Swap "GUI agent" for "screen assistant" everywhere it occurs in the records below, and write the lines out again with nothing else altered.

======== EXCERPTED RECORDS

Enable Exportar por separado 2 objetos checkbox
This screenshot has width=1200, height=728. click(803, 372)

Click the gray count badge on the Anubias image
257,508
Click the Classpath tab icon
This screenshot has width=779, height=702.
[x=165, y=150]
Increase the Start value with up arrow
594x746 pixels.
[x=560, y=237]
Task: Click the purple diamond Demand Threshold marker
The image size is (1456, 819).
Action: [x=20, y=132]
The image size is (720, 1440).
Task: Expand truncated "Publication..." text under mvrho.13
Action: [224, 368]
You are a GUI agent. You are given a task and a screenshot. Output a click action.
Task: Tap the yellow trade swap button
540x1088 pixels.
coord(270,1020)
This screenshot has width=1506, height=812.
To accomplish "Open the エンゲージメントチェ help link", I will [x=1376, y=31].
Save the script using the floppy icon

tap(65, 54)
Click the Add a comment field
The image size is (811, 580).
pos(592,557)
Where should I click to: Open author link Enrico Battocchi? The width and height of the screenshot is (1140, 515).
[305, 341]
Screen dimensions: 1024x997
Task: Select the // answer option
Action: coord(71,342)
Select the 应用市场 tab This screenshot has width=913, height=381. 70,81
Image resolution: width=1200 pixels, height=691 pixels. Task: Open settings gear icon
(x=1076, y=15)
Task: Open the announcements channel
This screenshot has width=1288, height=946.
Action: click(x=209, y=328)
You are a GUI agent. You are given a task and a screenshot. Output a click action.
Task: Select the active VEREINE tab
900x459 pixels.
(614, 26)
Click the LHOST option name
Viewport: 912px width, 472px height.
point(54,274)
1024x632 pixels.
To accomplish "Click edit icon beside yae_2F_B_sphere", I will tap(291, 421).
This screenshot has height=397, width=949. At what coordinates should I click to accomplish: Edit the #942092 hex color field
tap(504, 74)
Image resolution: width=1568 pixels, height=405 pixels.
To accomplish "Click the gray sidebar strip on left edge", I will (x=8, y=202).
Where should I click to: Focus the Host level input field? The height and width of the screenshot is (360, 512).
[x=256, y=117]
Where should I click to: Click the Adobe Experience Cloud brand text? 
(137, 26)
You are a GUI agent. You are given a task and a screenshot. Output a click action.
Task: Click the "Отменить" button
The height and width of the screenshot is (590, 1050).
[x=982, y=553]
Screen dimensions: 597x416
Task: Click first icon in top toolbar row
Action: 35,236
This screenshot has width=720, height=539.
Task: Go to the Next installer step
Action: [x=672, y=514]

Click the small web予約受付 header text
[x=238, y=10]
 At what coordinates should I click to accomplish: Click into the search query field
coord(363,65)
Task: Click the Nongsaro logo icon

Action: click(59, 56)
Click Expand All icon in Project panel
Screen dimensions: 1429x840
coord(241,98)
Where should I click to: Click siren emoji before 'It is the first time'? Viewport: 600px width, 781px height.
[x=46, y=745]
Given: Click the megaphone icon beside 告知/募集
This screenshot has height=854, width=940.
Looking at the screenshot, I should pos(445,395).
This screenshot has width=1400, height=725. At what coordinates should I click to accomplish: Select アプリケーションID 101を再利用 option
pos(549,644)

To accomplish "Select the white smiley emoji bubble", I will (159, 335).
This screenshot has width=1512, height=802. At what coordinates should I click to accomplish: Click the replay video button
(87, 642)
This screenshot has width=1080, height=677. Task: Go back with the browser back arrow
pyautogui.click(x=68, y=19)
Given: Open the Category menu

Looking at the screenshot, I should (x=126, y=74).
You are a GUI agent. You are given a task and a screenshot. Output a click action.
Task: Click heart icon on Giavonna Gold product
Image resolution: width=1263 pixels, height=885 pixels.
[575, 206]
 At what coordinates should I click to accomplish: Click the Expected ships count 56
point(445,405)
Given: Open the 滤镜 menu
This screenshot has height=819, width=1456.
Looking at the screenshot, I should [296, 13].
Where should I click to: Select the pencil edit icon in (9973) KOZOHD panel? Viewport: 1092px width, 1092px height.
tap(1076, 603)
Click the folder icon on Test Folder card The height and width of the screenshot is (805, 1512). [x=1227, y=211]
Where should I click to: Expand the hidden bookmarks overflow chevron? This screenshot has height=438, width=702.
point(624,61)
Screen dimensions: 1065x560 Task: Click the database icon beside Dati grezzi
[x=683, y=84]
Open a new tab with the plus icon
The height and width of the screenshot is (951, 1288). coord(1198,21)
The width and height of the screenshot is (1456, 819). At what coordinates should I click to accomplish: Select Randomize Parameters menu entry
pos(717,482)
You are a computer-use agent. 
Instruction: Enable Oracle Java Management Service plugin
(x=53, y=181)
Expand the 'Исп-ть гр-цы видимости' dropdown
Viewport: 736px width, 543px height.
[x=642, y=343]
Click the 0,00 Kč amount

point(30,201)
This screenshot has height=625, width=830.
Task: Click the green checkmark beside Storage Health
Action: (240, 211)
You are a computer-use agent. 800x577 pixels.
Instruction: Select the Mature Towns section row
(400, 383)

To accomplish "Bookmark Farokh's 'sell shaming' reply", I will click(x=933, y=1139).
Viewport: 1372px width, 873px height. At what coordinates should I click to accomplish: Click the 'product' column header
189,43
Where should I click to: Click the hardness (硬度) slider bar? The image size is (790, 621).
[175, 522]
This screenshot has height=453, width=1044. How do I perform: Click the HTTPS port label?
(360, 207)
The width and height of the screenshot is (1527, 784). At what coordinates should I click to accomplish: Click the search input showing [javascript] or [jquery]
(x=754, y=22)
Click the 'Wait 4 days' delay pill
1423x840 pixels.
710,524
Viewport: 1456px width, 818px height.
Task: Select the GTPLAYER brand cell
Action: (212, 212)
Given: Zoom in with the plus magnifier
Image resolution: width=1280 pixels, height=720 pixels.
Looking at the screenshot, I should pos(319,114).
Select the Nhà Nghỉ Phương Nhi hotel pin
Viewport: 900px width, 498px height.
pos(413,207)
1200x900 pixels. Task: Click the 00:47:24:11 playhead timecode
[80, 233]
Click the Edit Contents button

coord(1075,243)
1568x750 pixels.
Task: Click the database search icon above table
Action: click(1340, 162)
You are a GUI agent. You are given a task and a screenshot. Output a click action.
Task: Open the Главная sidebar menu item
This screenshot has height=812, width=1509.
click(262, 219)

================

- [RESPONSE TO THIS TASK]:
Enable Exportar por separado 2 objetos checkbox
This screenshot has width=1200, height=728. click(803, 372)

Click the gray count badge on the Anubias image
257,508
Click the Classpath tab icon
This screenshot has width=779, height=702.
[x=165, y=150]
Increase the Start value with up arrow
594x746 pixels.
[x=560, y=237]
Task: Click the purple diamond Demand Threshold marker
The image size is (1456, 819).
Action: [x=20, y=132]
The image size is (720, 1440).
Task: Expand truncated "Publication..." text under mvrho.13
Action: [224, 368]
You are a screen assistant. You are given a task and a screenshot. Output a click action.
Task: Tap the yellow trade swap button
540x1088 pixels.
coord(270,1020)
This screenshot has width=1506, height=812.
To accomplish "Open the エンゲージメントチェ help link", I will [x=1376, y=31].
Save the script using the floppy icon

tap(65, 54)
Click the Add a comment field
The image size is (811, 580).
pos(592,557)
Where should I click to: Open author link Enrico Battocchi? The width and height of the screenshot is (1140, 515).
[305, 341]
Screen dimensions: 1024x997
Task: Select the // answer option
Action: coord(71,342)
Select the 应用市场 tab This screenshot has width=913, height=381. 70,81
Image resolution: width=1200 pixels, height=691 pixels. Task: Open settings gear icon
(x=1076, y=15)
Task: Open the announcements channel
This screenshot has width=1288, height=946.
Action: click(x=209, y=328)
You are a screen assistant. You are given a task and a screenshot. Output a click action.
Task: Select the active VEREINE tab
900x459 pixels.
(614, 26)
Click the LHOST option name
Viewport: 912px width, 472px height.
point(54,274)
1024x632 pixels.
To accomplish "Click edit icon beside yae_2F_B_sphere", I will tap(291, 421).
This screenshot has height=397, width=949. At what coordinates should I click to accomplish: Edit the #942092 hex color field
tap(504, 74)
Image resolution: width=1568 pixels, height=405 pixels.
To accomplish "Click the gray sidebar strip on left edge", I will (x=8, y=202).
Where should I click to: Focus the Host level input field? The height and width of the screenshot is (360, 512).
[x=256, y=117]
Where should I click to: Click the Adobe Experience Cloud brand text? 
(137, 26)
You are a screen assistant. You are given a task and a screenshot. Output a click action.
Task: Click the "Отменить" button
The height and width of the screenshot is (590, 1050).
[x=982, y=553]
Screen dimensions: 597x416
Task: Click first icon in top toolbar row
Action: 35,236
This screenshot has width=720, height=539.
Task: Go to the Next installer step
Action: [x=672, y=514]

Click the small web予約受付 header text
[x=238, y=10]
 At what coordinates should I click to accomplish: Click into the search query field
coord(363,65)
Task: Click the Nongsaro logo icon

Action: click(59, 56)
Click Expand All icon in Project panel
Screen dimensions: 1429x840
coord(241,98)
Where should I click to: Click siren emoji before 'It is the first time'? Viewport: 600px width, 781px height.
[x=46, y=745]
Given: Click the megaphone icon beside 告知/募集
This screenshot has height=854, width=940.
Looking at the screenshot, I should pos(445,395).
This screenshot has width=1400, height=725. At what coordinates should I click to accomplish: Select アプリケーションID 101を再利用 option
pos(549,644)

To accomplish "Select the white smiley emoji bubble", I will (159, 335).
This screenshot has width=1512, height=802. At what coordinates should I click to accomplish: Click the replay video button
(87, 642)
This screenshot has width=1080, height=677. Task: Go back with the browser back arrow
pyautogui.click(x=68, y=19)
Given: Open the Category menu

Looking at the screenshot, I should (x=126, y=74).
You are a screen assistant. You are given a task and a screenshot. Output a click action.
Task: Click heart icon on Giavonna Gold product
Image resolution: width=1263 pixels, height=885 pixels.
[575, 206]
 At what coordinates should I click to accomplish: Click the Expected ships count 56
point(445,405)
Given: Open the 滤镜 menu
This screenshot has height=819, width=1456.
Looking at the screenshot, I should [296, 13].
Where should I click to: Select the pencil edit icon in (9973) KOZOHD panel? Viewport: 1092px width, 1092px height.
tap(1076, 603)
Click the folder icon on Test Folder card The height and width of the screenshot is (805, 1512). [x=1227, y=211]
Where should I click to: Expand the hidden bookmarks overflow chevron? This screenshot has height=438, width=702.
point(624,61)
Screen dimensions: 1065x560 Task: Click the database icon beside Dati grezzi
[x=683, y=84]
Open a new tab with the plus icon
The height and width of the screenshot is (951, 1288). coord(1198,21)
The width and height of the screenshot is (1456, 819). At what coordinates should I click to accomplish: Select Randomize Parameters menu entry
pos(717,482)
You are a computer-use agent. 
Instruction: Enable Oracle Java Management Service plugin
(x=53, y=181)
Expand the 'Исп-ть гр-цы видимости' dropdown
Viewport: 736px width, 543px height.
[x=642, y=343]
Click the 0,00 Kč amount

point(30,201)
This screenshot has height=625, width=830.
Task: Click the green checkmark beside Storage Health
Action: (240, 211)
You are a computer-use agent. 800x577 pixels.
Instruction: Select the Mature Towns section row
(400, 383)

To accomplish "Bookmark Farokh's 'sell shaming' reply", I will click(x=933, y=1139).
Viewport: 1372px width, 873px height. At what coordinates should I click to accomplish: Click the 'product' column header
189,43
Where should I click to: Click the hardness (硬度) slider bar? The image size is (790, 621).
[175, 522]
This screenshot has height=453, width=1044. How do I perform: Click the HTTPS port label?
(360, 207)
The width and height of the screenshot is (1527, 784). At what coordinates should I click to accomplish: Click the search input showing [javascript] or [jquery]
(x=754, y=22)
Click the 'Wait 4 days' delay pill
1423x840 pixels.
710,524
Viewport: 1456px width, 818px height.
Task: Select the GTPLAYER brand cell
Action: (212, 212)
Given: Zoom in with the plus magnifier
Image resolution: width=1280 pixels, height=720 pixels.
Looking at the screenshot, I should pos(319,114).
Select the Nhà Nghỉ Phương Nhi hotel pin
Viewport: 900px width, 498px height.
pos(413,207)
1200x900 pixels. Task: Click the 00:47:24:11 playhead timecode
[80, 233]
Click the Edit Contents button

coord(1075,243)
1568x750 pixels.
Task: Click the database search icon above table
Action: click(1340, 162)
You are a screen assistant. You are given a task and a screenshot. Output a click action.
Task: Open the Главная sidebar menu item
This screenshot has height=812, width=1509.
click(262, 219)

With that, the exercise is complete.